→ WHAT TO WORK ON
Your answer should consist of each line below that includes the word "accomplish".

ENTRIES PROVIDED section start

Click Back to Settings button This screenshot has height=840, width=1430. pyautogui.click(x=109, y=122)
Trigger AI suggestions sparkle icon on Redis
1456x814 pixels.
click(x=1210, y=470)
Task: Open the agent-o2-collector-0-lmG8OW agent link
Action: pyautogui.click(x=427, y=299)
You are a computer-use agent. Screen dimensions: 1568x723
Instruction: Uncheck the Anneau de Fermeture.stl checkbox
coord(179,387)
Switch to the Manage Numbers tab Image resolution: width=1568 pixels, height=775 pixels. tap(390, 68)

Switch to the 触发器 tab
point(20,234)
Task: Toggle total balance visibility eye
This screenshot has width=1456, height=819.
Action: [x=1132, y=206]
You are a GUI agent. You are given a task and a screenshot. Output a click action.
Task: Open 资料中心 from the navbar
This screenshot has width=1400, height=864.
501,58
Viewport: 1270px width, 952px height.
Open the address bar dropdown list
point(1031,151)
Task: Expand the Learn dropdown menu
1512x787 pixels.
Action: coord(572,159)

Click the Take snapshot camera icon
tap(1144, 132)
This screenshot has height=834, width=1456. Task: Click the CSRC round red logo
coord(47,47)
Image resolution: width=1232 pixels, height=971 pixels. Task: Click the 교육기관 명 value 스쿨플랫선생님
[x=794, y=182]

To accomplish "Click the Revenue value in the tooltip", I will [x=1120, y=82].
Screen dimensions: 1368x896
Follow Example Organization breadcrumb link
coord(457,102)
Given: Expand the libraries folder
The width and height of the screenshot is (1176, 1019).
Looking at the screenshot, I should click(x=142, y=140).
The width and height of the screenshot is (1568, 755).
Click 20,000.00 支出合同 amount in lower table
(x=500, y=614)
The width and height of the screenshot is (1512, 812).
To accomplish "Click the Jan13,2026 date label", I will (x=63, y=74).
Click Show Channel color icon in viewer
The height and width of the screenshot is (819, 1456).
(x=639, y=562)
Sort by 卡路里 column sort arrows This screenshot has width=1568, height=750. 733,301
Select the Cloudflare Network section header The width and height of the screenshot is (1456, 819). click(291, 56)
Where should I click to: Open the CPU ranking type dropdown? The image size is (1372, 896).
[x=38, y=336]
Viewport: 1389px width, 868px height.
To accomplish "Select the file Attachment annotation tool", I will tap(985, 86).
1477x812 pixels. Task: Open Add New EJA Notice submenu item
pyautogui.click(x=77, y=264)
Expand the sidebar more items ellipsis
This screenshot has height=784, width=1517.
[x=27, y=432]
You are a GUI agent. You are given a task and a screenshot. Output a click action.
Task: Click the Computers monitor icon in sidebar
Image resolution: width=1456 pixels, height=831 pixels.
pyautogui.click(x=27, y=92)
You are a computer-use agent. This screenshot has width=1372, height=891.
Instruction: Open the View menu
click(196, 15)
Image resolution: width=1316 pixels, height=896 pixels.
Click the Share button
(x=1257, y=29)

ENTRIES PROVIDED section end

→ TASK RESULT
To accomplish "Click the Revenue value in the tooltip", I will [x=1120, y=82].
To accomplish "Click the Jan13,2026 date label", I will (x=63, y=74).
To accomplish "Select the file Attachment annotation tool", I will tap(985, 86).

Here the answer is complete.